When Prime Minister Yingluck Shinawatra presided over the unveiling of the official emblem, a football-playing elephant, last Tuesday, it provided a "face" instantly recognisable both within the country and around the world. It also showcases what the visitors can expect later this year.

The Fifa Futsal World Cup Thailand 2012 will be held from November 2 to 18 in Bangkok and Nakhon Ratchasima. Thailand is the third country in Asia to host the tournament following Hong Kong in 1992 and Taiwan in 2004.

Interestingly, the 2012 competition will be the first time in the history of the quadrennial event that 24 teams will vie for the laurels, with title-holders and world No 2 Brazil and perennial rivals and world No 1 Spain emerging as the two pre-tournament favourites.

So far, hosts Thailand and the Solomon Islands are the only two teams that have made it to the event, while the remaining 22 sides are on their way to contesting qualifying tournaments.

Thailand have a remarkable record in Southeast Asia and captured the Asean Futsal Championship seven times in succession between 2001 and 2009. They reigned supreme in 2001, 2003 and 2005 when the event was held biennially, and from 2006 to 2009 annually.

In previous Fifa Futsal World Cups, Thailand failed to meet pre-tournament expectations, suffering early exits in 2000, 2004 and 2008. Hopefully, the let-down will spark the team to put up a challenging performance.

To stage a mega-sporting event and make it a memorable success, the host nation has to confront several challenges from the very beginning. Aside from the competition venues, facilities and infrastructure at both locations, Thailand must ensure the safety of all participants. Strict security measures should be put in place to make sure that no hooligans harm spectators, while security guards and officers on patrol must be on alert for vandalism and related crimes.

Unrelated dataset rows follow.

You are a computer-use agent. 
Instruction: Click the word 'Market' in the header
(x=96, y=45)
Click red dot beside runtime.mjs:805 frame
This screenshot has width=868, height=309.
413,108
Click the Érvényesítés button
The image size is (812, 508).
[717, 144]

In terms of venues, the gymnasium inside the Sports Complex in Nakhon Ratchasima is undergoing renovation, while the construction of the country's biggest futsal arena in Nong Chok, Bangkok, with a capacity of 12,000 seats, has been affected by the recent floods and faces a delay. The Hua Mark Indoor Stadium and the Nimibutr Gymnasium will also serve as futsal battlegrounds. Thailand must inspire confidence in the Fifa officials by completing the works at least three weeks ahead of the kick-off on November 2.

Although it costs a lot to host a mega-sporting event like a world championship, cities, no doubt, will benefit from the spin-offs. The Fifa Futsal World Cup will help put Thailand on the world sports-tourism map. Foreign tourists will travel to Thailand, resulting in huge income for locals and soaring economic growth for the country. By taking on teams such as Brazil and Spain, Thailand, currently ranked No 12 in the world futsal rankings, could learn a lot in terms of tactics and skills.

Now that the countdown is under way, let's keep our fingers crossed and hope that Thailand will do everything to make the Fifa Futsal World Cup a great success.